The experiment is conducted on mturk. See the supplementary doc for the MTurk instructions, which explain the design.
We present subjects with information on the composition of a particular box. The box is equally likely to have 9 blue balls and 1 yellow ball, and 1 blue ball and 9 yellow balls. We then present subjects with information about the composition. This information is generated in two ways, adjusted so that they yield comparable belief updates:
(1) Showing the subjects either balls which are from an alternative "noise box" containing 5 blue balls and 5 yellow balls, or
(2) Drawing a ball from the box and switching the observation's color. (We dub this "swapping")
We then compare beliefs when subjects are provided information about their past draws. Specifically, for all subjects and in all rounds, we present information with two draws from the box, as described above. We subsequently will provide another signal with probability .5, and a "fact-check" with probability .5.
In case (1), a fact-check informs the subject of whether or not a (randomly chosen) past draw was from a noise box. There are four kinds of fact checks which we vary across subjects; they differ on whether (a) all balls can be fact checked, or only draws from the noise box, and (b) all colors can be fact checked, or only particular colors.
In case (2), a fact check informs the subject of whether or not the previous ball was swapped. Here, there are two kinds of fact checks which we vary across subjects, which differ depending on whether all colors can be fact checked, or only particular colors.

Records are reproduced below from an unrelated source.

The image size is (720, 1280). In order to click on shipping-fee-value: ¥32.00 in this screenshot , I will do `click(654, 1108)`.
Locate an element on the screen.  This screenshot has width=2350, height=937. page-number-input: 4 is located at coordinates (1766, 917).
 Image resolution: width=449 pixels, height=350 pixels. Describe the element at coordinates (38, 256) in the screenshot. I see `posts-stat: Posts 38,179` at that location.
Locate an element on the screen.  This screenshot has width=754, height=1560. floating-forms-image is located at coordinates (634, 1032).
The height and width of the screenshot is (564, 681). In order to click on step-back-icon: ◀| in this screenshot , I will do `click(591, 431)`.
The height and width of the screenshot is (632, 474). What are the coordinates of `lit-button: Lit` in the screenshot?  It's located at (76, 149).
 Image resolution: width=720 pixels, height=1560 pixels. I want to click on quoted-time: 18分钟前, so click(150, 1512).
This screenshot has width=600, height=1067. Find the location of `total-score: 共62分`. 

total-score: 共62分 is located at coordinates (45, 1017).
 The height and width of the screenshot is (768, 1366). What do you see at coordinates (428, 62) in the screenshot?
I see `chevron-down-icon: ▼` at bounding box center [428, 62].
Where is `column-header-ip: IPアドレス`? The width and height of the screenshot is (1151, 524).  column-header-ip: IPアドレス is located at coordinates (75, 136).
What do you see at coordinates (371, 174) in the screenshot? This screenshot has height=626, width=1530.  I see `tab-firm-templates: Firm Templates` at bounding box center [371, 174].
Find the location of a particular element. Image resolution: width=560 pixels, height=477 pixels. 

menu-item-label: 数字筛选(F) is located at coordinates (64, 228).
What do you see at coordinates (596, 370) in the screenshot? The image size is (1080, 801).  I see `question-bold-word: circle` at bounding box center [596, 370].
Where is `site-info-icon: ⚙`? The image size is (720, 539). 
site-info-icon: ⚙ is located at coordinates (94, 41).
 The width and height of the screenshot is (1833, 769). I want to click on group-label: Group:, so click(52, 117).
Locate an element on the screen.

The first 32 rounds involve subjects reporting beliefs on the composition of the box. The next 12 rounds involve subjects reporting beliefs about whether a fixed previous draw was accurate. For these rounds, we default to asking subjects about the first observation they see; if, however, a fact-check provides information on this draw, we instead ask about the second observation.
Of note, relative to our previous design, this experiment introduces (2), and additionally allows us to study how beliefs update if information in fact suggested past observations were in fact more accurate than initially suggested, only less.